(Data records)

......

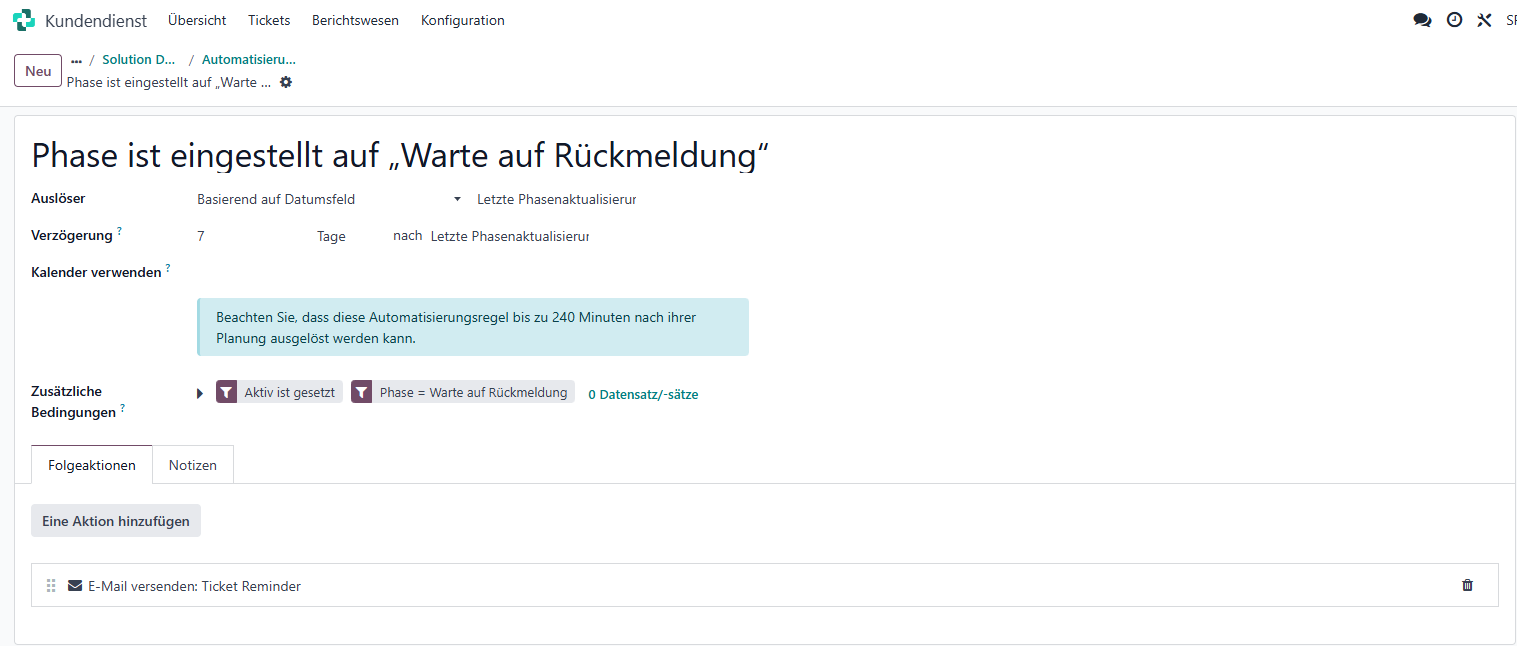Open the activities clock icon

1454,20
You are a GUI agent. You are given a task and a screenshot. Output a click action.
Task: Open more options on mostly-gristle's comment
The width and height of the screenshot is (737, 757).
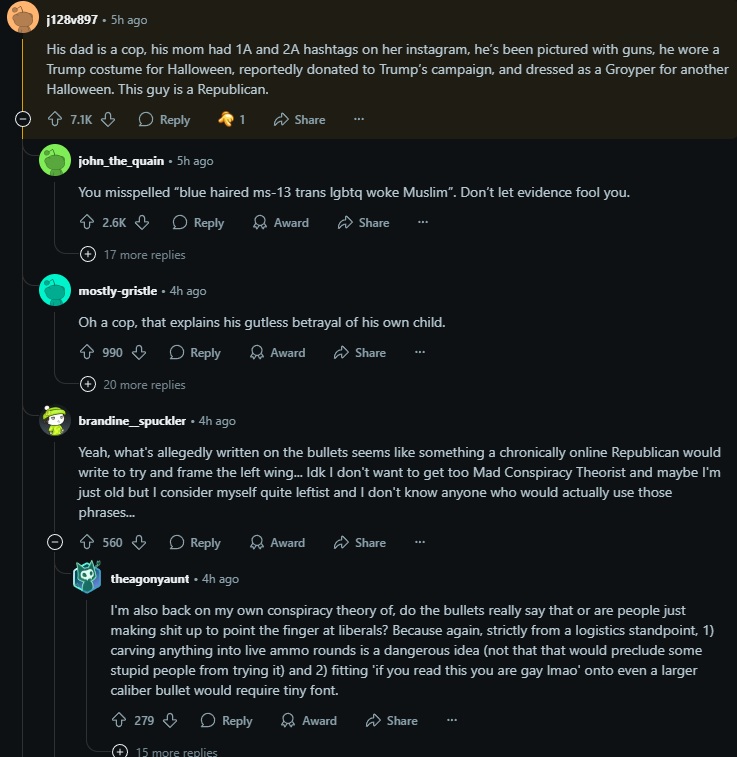[x=419, y=352]
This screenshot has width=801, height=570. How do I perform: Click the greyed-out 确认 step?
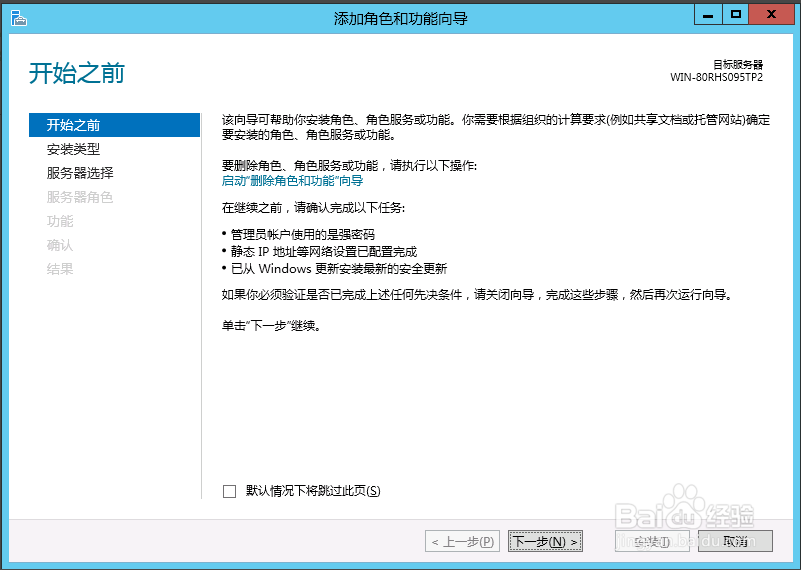pyautogui.click(x=60, y=245)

......

What needs to be done: Working down from the line with "Task: Open more", copy each line exactly until the last line of the entries, which is also included. Omit the pictures.

Completed exercise:
Task: Open more options on mostly-gristle's comment
The width and height of the screenshot is (737, 757).
[x=419, y=352]
This screenshot has width=801, height=570. How do I perform: Click the greyed-out 确认 step?
pyautogui.click(x=60, y=245)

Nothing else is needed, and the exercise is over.